Hizo un gesto con la mano y aparecieron varios diablillos que traían un juego de bolos. Sólo que los bolos eran huesos humanos, y la bola, un cráneo. Pedro jugó con el diablo y le ganó la partida.
-Me debes una prenda -dijo-; entra aquí.
El diablo no tuvo tiempo de reaccionar: Pedro lo introdujo en su saco mágico. De nada le sirvió a Ropotou agitarse con todas sus fuerzas, pues no lograba salir.
-No quedarás libre -dijo Pedro- hasta que firmes un documento aceptando que abandonarás este castillo para siempre.
-¡No firmaré! -gritó el diablo.
-¡Como gustes!
Pedro cogió entonces su garrote y se puso a golpear al demonio dentro del saco. Ropotou gritó largo rato antes de ceder y de firmar el papel del chico. Luego se marchó con todo su cortejo de diablillos. Pedro regresó al presbiterio para contarle al párroco su victoria, el cual, completamente feliz, quiso a toda costa presentárselo al verdadero dueño del castillo. Este último tenía una hija tan bella como prudente. Tan pronto como vio a Pedro, se enamoró de él. El joven también se enamoró de ella. No obstante, él dijo con tono fanfarrón:
-¡Sólo me casaré con quien logre asustarme!

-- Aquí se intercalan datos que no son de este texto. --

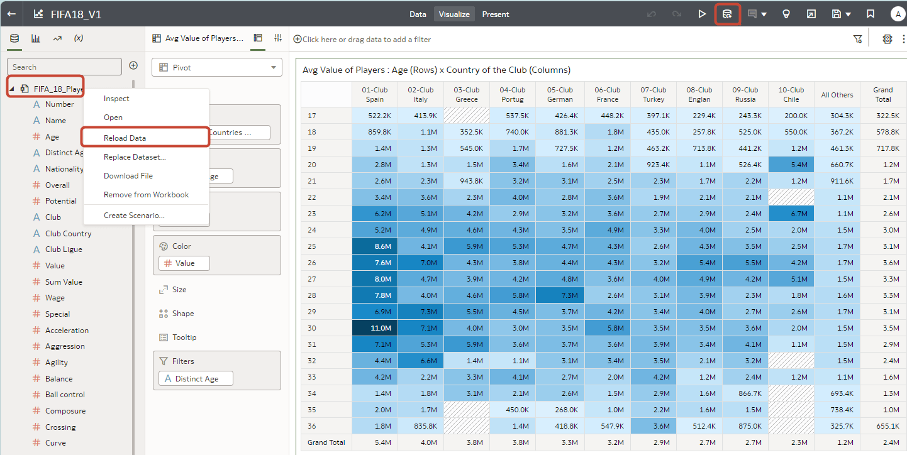This screenshot has width=907, height=455.
Task: Expand the Save options dropdown arrow
Action: 848,13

-Yo te asustaré -prometió la chica.
-Lo dudo.
La joven lo intentó veinte veces sin conseguirlo y Pedro se reía… Finalmente, hizo como que renunciaba, pero pidió que metieran en la amasadera del castillo cien palomas vivas. Un paño cubría la artesa. A la mañana siguiente, le pidió a Pedro:
-Ayúdeme, por favor, a retirar el paño. Vamos a preparar la masa y a hacer el pan.
Él obedeció y retiró el paño. ¡Cien palomas a la vez le saltaron de improviso a la cara! Esta vez sí tuvo miedo. Así fue como se casó con la hija del señor. Vivieron felices y tuvieron muchos hijos.